• Excerpted data:

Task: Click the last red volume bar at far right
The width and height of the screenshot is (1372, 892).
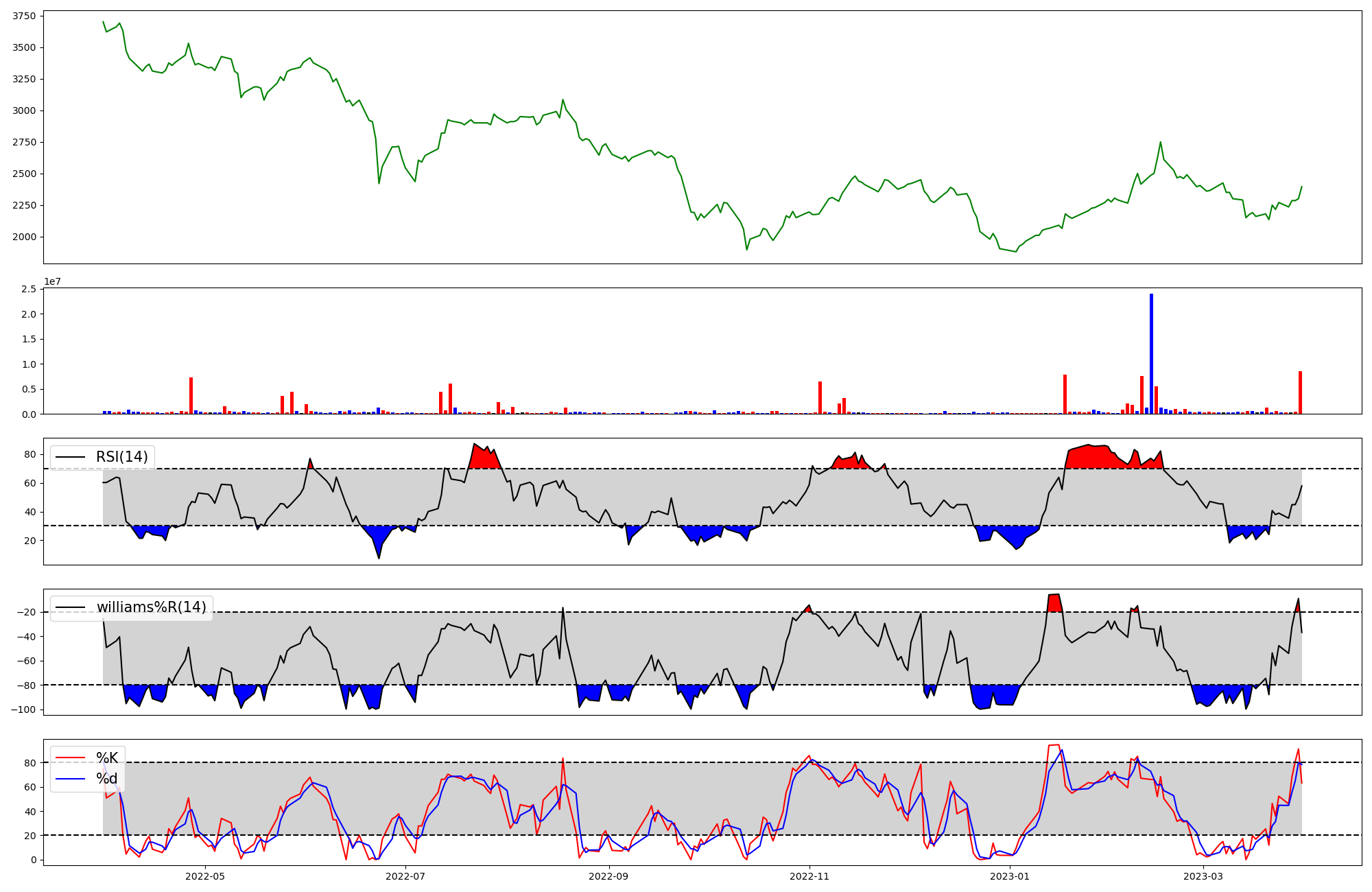Action: (x=1300, y=392)
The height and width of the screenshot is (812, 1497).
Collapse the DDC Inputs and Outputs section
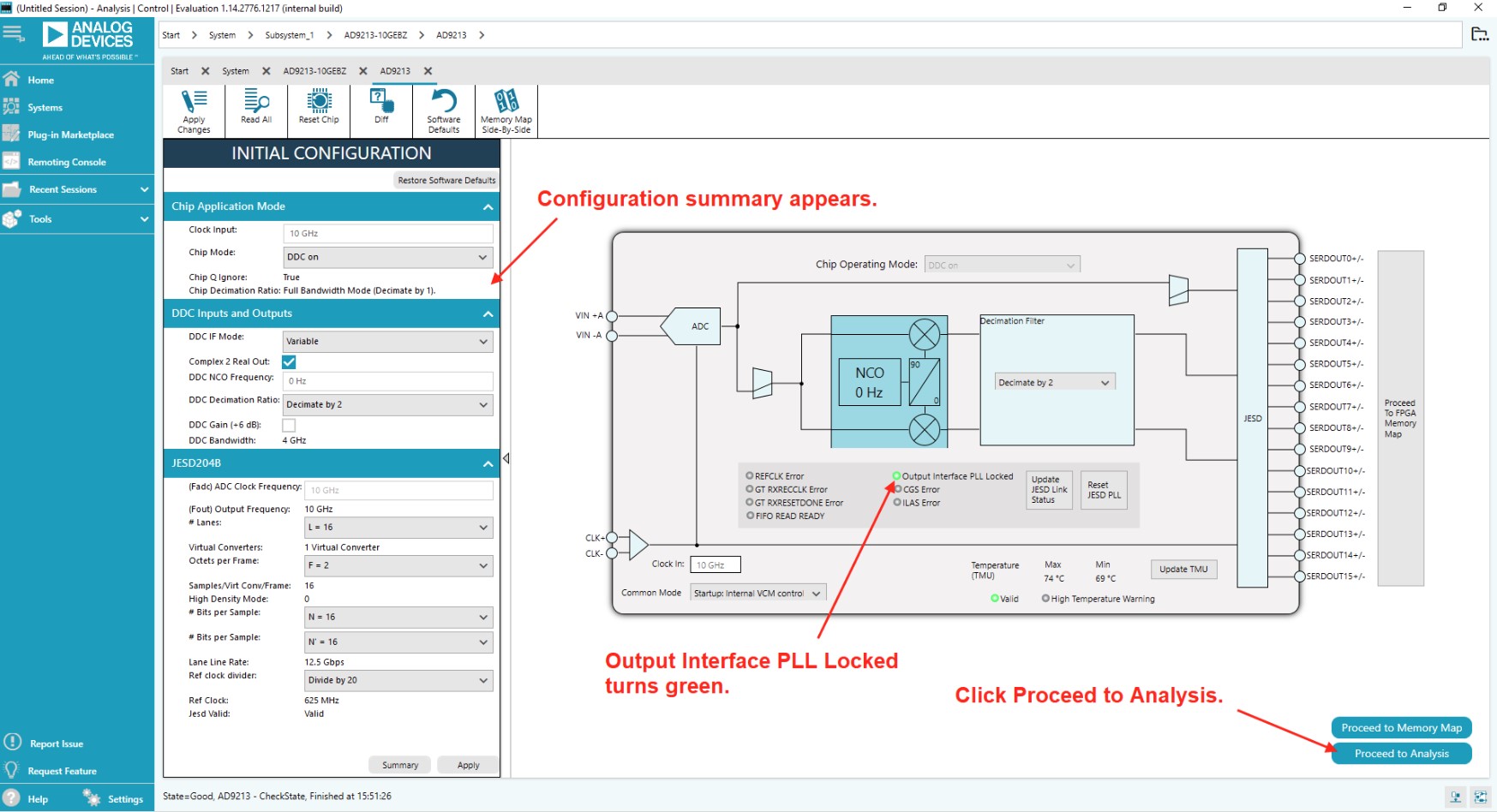(488, 313)
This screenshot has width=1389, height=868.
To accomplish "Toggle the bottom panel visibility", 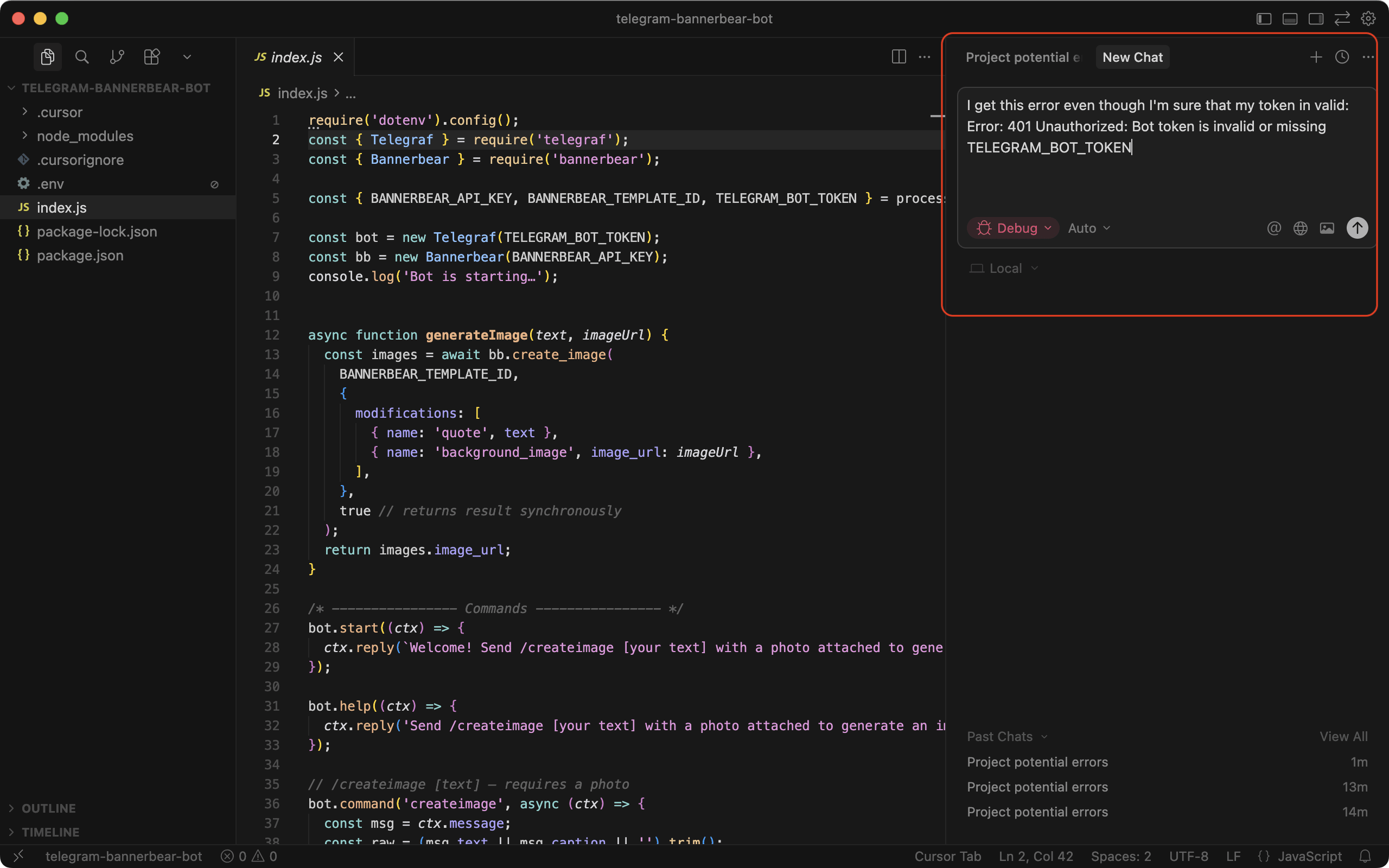I will coord(1290,18).
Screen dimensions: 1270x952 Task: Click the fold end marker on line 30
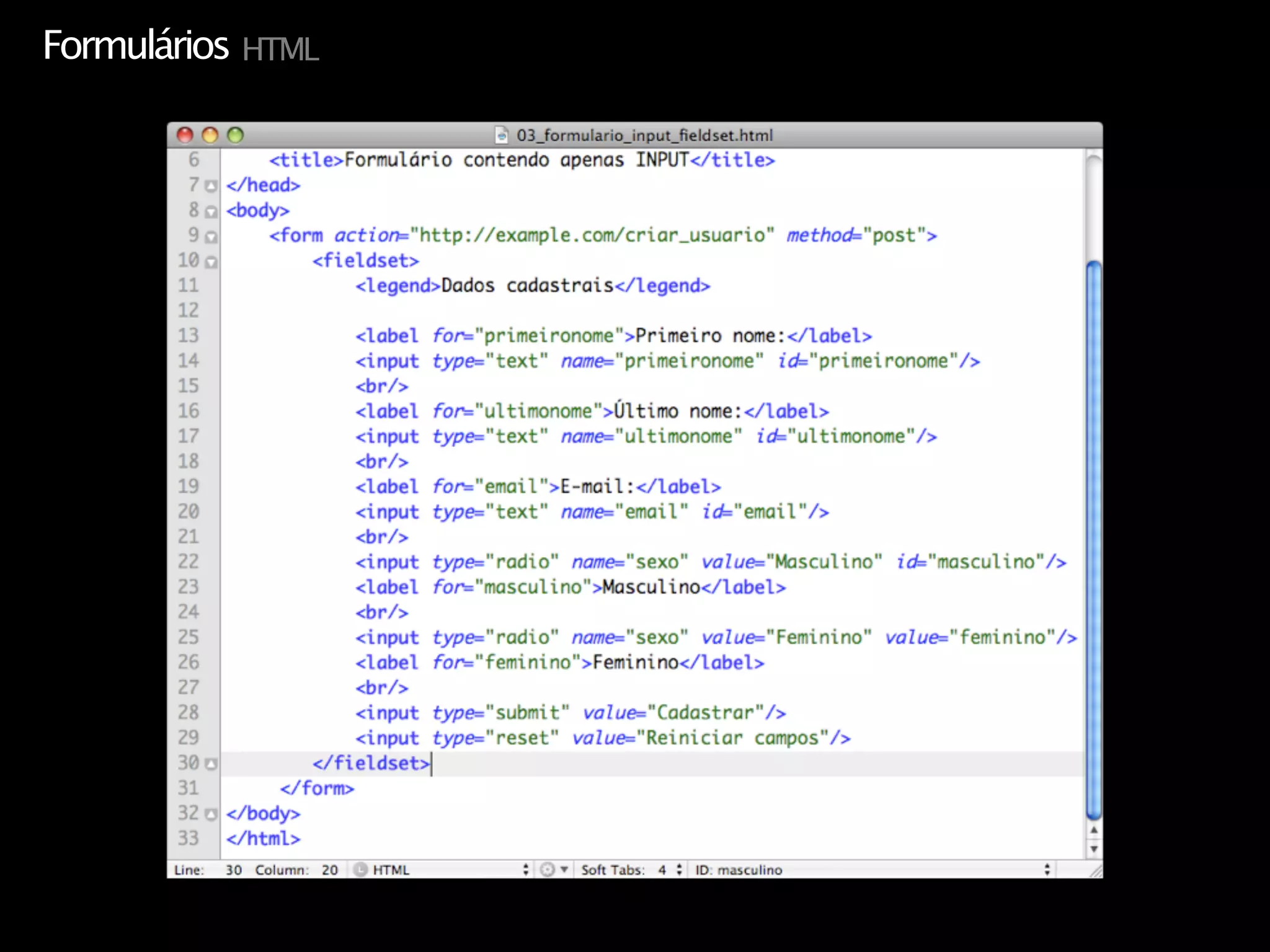(x=211, y=764)
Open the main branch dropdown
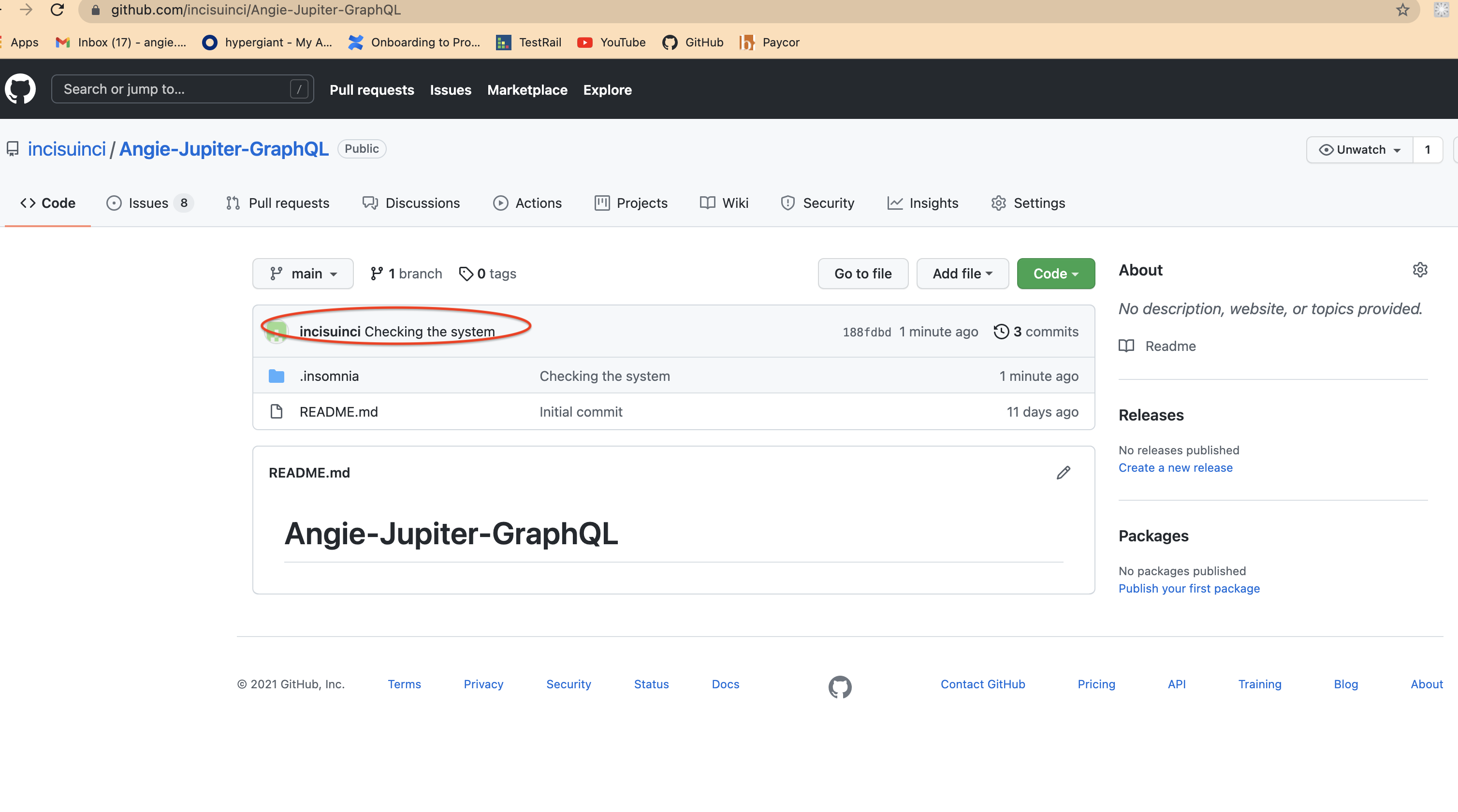1458x812 pixels. [303, 273]
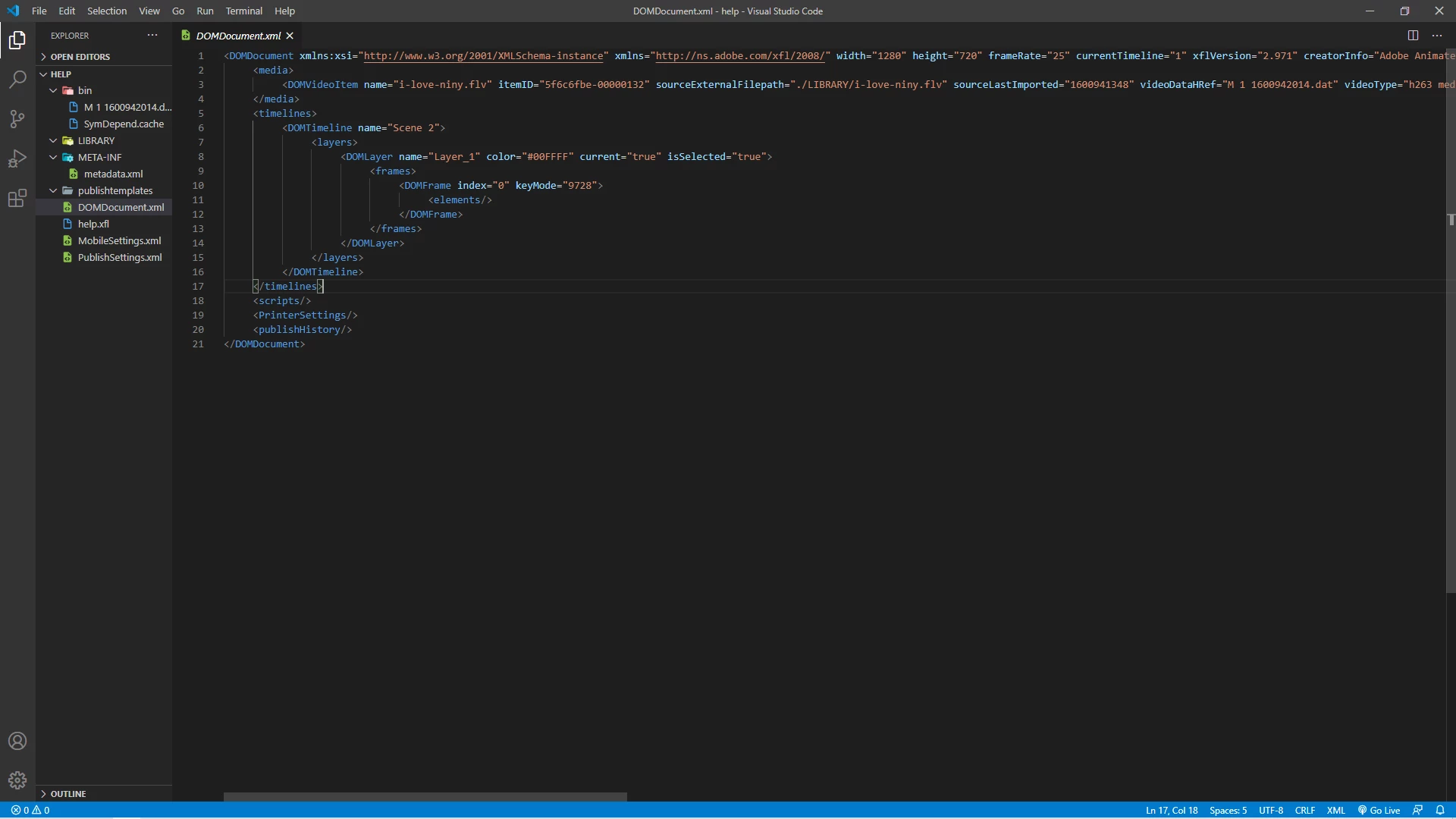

• Problem: Where the line containing "Screen dimensions: 1270x952" appears in the data above, begin there and output every line through the last, exactly and without pictures.

• Completed task:
Screen dimensions: 1270x952 Task: Click the fold end marker on line 30
(x=211, y=764)
Open the main branch dropdown
1458x812 pixels. [303, 273]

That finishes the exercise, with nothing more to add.